> _MATERIAL PROVIDED_
===
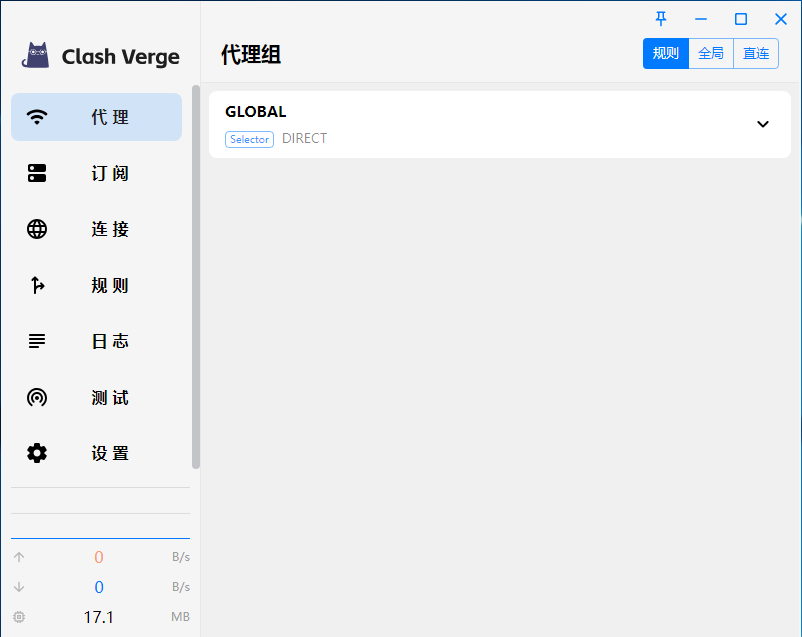
Task: Click the lines icon beside 日志
Action: [37, 341]
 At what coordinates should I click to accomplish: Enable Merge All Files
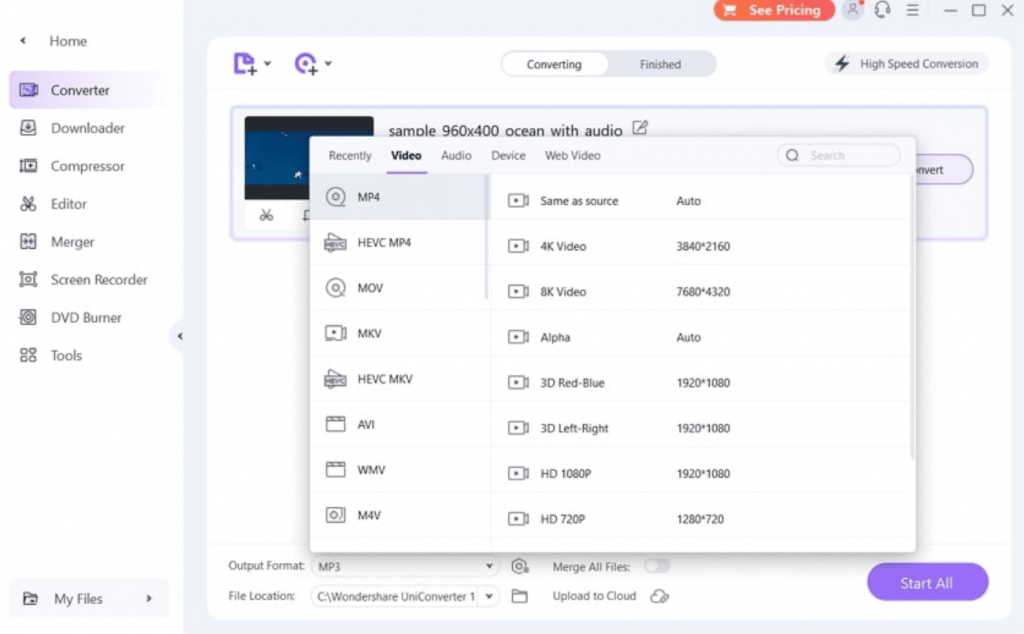(x=658, y=565)
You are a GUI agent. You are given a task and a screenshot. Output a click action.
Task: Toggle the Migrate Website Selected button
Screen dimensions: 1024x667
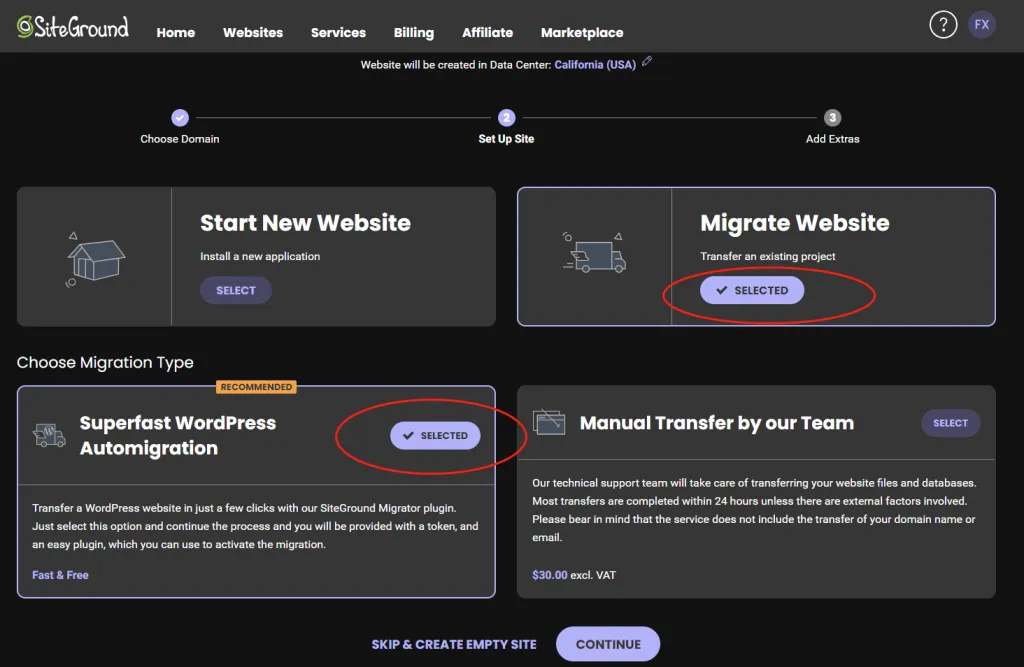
===
> _WHAT YOU NEED TO DO_
Take the line that contains "You are a GUI" and all lines after it to the end of the material above, and copy them verbatim without any images.

> _TASK RESPONSE_
You are a GUI agent. You are given a task and a screenshot. Output a click action.
Task: Toggle the Migrate Website Selected button
Screen dimensions: 1024x667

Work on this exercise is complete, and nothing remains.